But, Gulliver's Travels is not a simply adventure story. It is more than a children book. It is a great satiric masterpiece. Swift’s purpose in writing the book is to 'vex' the world by exposing the evils, follies and absurdities of human life. The whole book is a direct and outspoken condemnation of the follies and faults of human beings. By presenting the Lilliputian society and court as corrupt Swift attacks his contemporary political institutions and the politicians. The diminutives in the fantastic island symbolically suggest human capacity of infinite pride and Corruption. The second book is also a bitter and pungent satire on English politics and society. Through Gulliver's account of English society and the giant king's subsequent reaction of his panegyrics Swift exposes the avarice, hypocrisy, perfidy, cruelty, madness, malice and lust of Englishmen. The third book is a satire on unrealistic philosophers and scientists in pursuit of useless knowledge and their intellectual pride. The last book contains the most scornful, the most incisive and the most corrosive satire on mankind. In the abominable and filthy Yahoos, who are brutal, un-teachable and mischievous, and by contrasting them against the ideal Houyhnhnms, Swift exposes the innate depravity of human beings.

Much of the humor in Part I comes from the visual imagery of the contrast in size between Gulliver and the Lilliputians. The image of their hundred arrows shot into his hand that feel like the sting of needles seems funny because such little people can be so fierce and yet cannot do much to damage such a huge visitor. Other instances of humor revolve around Gulliver's physical needs, and again, most of these relate to the size difference. The Lilliputians feed Gulliver plates of a meat that he takes to be something like mutton legs, yet they look like tiny bird legs to him. When the little people transport Gulliver during his sleep to their city, he wakes up with a violent sneeze. Only weeks later does he learn that two inquisitive guards had climbed onto his face and stuck their spears up his nose. Along with the humor about physical needs, the story contains scatological humor dealing with Gulliver relieving himself.

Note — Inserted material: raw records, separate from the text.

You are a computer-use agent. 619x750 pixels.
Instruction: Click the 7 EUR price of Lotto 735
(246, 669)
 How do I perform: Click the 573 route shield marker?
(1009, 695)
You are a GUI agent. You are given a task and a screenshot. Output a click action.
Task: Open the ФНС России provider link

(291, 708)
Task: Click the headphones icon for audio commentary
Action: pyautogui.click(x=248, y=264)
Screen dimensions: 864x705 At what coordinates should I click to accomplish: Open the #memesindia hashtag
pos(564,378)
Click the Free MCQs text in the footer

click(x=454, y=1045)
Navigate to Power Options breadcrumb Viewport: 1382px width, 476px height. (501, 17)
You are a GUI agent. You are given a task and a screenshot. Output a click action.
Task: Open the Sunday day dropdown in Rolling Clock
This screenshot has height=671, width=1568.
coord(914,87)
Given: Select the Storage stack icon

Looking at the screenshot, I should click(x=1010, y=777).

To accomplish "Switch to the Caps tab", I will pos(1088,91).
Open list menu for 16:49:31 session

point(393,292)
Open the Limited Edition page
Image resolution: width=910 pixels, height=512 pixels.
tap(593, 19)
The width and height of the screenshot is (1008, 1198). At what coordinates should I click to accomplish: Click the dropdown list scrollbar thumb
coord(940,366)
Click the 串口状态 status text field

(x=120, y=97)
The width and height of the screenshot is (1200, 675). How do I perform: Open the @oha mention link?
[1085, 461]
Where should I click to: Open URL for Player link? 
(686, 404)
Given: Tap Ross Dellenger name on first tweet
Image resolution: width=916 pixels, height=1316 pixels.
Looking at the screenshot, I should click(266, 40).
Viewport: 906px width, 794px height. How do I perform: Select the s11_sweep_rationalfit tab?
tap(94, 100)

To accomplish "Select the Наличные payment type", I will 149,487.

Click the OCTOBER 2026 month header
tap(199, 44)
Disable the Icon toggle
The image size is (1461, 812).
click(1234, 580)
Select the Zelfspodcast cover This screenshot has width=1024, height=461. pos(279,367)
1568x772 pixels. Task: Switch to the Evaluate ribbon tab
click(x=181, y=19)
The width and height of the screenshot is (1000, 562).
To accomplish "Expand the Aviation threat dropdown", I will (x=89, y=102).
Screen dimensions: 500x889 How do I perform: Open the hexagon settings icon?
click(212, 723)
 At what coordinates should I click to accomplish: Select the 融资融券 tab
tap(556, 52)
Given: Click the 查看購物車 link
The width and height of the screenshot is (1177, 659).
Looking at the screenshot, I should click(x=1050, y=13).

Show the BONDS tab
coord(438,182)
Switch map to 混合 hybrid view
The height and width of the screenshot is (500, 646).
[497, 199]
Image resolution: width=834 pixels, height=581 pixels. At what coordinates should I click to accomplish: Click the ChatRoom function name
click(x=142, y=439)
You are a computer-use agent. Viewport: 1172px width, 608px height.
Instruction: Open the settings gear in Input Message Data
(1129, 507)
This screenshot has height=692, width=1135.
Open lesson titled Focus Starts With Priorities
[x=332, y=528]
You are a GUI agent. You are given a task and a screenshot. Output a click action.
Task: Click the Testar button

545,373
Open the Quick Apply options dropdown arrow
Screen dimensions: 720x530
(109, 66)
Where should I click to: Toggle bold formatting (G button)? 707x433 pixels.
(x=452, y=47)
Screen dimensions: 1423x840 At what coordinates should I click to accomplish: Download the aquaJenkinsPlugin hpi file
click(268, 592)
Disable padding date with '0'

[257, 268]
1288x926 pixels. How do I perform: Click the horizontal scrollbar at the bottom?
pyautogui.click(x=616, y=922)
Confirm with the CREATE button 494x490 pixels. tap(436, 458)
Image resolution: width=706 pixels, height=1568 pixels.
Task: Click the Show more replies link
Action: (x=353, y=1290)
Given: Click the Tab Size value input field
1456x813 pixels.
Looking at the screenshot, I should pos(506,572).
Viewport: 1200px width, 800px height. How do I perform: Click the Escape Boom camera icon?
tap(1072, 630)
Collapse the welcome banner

Thus, Gulliver's Travels is not a simple adventure story; it is rather a bitter satire on mankind. Every aspect of human life has been severely castigated and humor in the book


Gulliver as a misogynist. Explain it

 Gulliver as a misogynist because Gulliver hates humanity through women. Swift portrays women as inferior creatures, comparing them to lusty, dirty, and ignorant animals, ultimately leading to Gulliver’s disgust in women in general at the end of the novel. In the moral domain, women inspire as much aversion as they do on the physical side. We know that Misogynistic reflecting or exhibiting hatred, dislike, or mistrust of women. Reflecting or exhibiting ingrained and institutionalized prejudice against women; sexist: misogynistic attitudes stemming from the highest corporate level. In Lilliput, Gulliver illustrates the carelessness of women, when he retells the story of the fire. The only way to extinguish the fire is through urination, an act so rude and grotesque that a woman could not handle it. The queen is autocratic and infuriated when Gulliver urinates on her apartment to keep it from burning. She decrees that public urination be banned and that the contaminated building be left as it is. The method by which Gulliver describes this event, leads the reader to believe that only a woman would act so harshly to his actions.

 In “A Voyage to Brobdingnag”, when the farmer shows Gulliver to his wife, she screams with disgust, the way a woman would react to a bug. Gulliver in Brobdingnag discovers that his sense was more acute in proportion to his littleness. He sees everything magnified, he examines everything as if through a microscope. Looking up close at the women’s anatomy, Gulliver notices that their skin seems very rough, discolored and greasy. Also he has difficulty breathing because of their strong and repugnant scent. He is disgusted by the sight of their huge pores, spots, pimples, hair and moles and even more repulsed by one maiden who places Gulliver on her nipple to play. Swift uses the Maids of Honor to illustrate flaws in a woman’s beauty that are generally overlooked or hidden. Gulliver expresses his aversion to their naked bodies.

They were, “very far from being a tempting sight”, and gave him, “any other emotions than those of horror and disgust”. Gulliver makes the connection that the women of England, that he normally finds so beautiful, have the same flaws, but he just does not see them as easily because they are of the same size: “This made me reflect upon the fair skins of our English ladies, who appear so beautiful to us, only because they are of our own size, and their defects not to be seen but through a magnifying glass, where we find by experiment that the smoothest and whitest skins look rough and course and ill coloured.” Only the women are described as having such horrible discolored skin. Men had it too, but he only brought attention to the women.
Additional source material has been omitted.